**Aim of the exercise**
Transcribe every record in full, keeping it exactly the same.

+++ Input material

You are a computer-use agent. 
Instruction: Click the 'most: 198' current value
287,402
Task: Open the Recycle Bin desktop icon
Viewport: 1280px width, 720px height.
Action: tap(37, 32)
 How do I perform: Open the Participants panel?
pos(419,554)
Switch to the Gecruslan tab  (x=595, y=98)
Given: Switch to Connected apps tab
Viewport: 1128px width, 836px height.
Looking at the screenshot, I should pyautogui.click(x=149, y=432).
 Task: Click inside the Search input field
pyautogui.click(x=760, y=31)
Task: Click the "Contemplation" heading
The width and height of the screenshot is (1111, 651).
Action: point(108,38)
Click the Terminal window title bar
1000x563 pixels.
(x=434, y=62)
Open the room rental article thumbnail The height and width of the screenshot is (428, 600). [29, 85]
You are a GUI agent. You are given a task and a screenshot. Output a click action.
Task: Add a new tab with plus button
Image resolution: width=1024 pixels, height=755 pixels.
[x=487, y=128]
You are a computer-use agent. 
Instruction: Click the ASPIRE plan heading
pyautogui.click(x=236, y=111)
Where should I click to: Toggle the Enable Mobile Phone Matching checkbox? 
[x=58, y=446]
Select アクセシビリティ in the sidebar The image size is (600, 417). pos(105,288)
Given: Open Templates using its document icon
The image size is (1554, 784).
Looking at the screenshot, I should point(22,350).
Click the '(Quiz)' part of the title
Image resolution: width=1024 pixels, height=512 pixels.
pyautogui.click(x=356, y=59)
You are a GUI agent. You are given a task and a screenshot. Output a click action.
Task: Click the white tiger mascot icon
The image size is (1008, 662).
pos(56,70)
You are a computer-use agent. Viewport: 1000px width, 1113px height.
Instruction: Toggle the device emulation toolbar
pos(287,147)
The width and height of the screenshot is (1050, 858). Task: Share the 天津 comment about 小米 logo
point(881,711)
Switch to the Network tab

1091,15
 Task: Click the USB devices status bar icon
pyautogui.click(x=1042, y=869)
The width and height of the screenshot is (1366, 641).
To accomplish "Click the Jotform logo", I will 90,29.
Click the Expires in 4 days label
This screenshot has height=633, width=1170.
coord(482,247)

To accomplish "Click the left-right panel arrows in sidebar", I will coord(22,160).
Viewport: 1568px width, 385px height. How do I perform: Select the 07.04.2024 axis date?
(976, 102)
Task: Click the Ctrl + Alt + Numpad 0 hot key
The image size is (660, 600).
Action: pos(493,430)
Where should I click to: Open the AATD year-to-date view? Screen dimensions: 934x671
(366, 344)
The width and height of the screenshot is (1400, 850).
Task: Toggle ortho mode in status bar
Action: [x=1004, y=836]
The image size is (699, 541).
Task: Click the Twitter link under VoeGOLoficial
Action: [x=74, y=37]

++++++

**Answer for this exercise**
You are a computer-use agent. 
Instruction: Click the 'most: 198' current value
287,402
Task: Open the Recycle Bin desktop icon
Viewport: 1280px width, 720px height.
Action: tap(37, 32)
 How do I perform: Open the Participants panel?
pos(419,554)
Switch to the Gecruslan tab  (x=595, y=98)
Given: Switch to Connected apps tab
Viewport: 1128px width, 836px height.
Looking at the screenshot, I should pyautogui.click(x=149, y=432).
 Task: Click inside the Search input field
pyautogui.click(x=760, y=31)
Task: Click the "Contemplation" heading
The width and height of the screenshot is (1111, 651).
Action: point(108,38)
Click the Terminal window title bar
1000x563 pixels.
(x=434, y=62)
Open the room rental article thumbnail The height and width of the screenshot is (428, 600). [29, 85]
You are a GUI agent. You are given a task and a screenshot. Output a click action.
Task: Add a new tab with plus button
Image resolution: width=1024 pixels, height=755 pixels.
[x=487, y=128]
You are a computer-use agent. 
Instruction: Click the ASPIRE plan heading
pyautogui.click(x=236, y=111)
Where should I click to: Toggle the Enable Mobile Phone Matching checkbox? 
[x=58, y=446]
Select アクセシビリティ in the sidebar The image size is (600, 417). pos(105,288)
Given: Open Templates using its document icon
The image size is (1554, 784).
Looking at the screenshot, I should point(22,350).
Click the '(Quiz)' part of the title
Image resolution: width=1024 pixels, height=512 pixels.
pyautogui.click(x=356, y=59)
You are a GUI agent. You are given a task and a screenshot. Output a click action.
Task: Click the white tiger mascot icon
The image size is (1008, 662).
pos(56,70)
You are a computer-use agent. Viewport: 1000px width, 1113px height.
Instruction: Toggle the device emulation toolbar
pos(287,147)
The width and height of the screenshot is (1050, 858). Task: Share the 天津 comment about 小米 logo
point(881,711)
Switch to the Network tab

1091,15
 Task: Click the USB devices status bar icon
pyautogui.click(x=1042, y=869)
The width and height of the screenshot is (1366, 641).
To accomplish "Click the Jotform logo", I will 90,29.
Click the Expires in 4 days label
This screenshot has height=633, width=1170.
coord(482,247)

To accomplish "Click the left-right panel arrows in sidebar", I will coord(22,160).
Viewport: 1568px width, 385px height. How do I perform: Select the 07.04.2024 axis date?
(976, 102)
Task: Click the Ctrl + Alt + Numpad 0 hot key
The image size is (660, 600).
Action: pos(493,430)
Where should I click to: Open the AATD year-to-date view? Screen dimensions: 934x671
(366, 344)
The width and height of the screenshot is (1400, 850).
Task: Toggle ortho mode in status bar
Action: [x=1004, y=836]
The image size is (699, 541).
Task: Click the Twitter link under VoeGOLoficial
Action: [x=74, y=37]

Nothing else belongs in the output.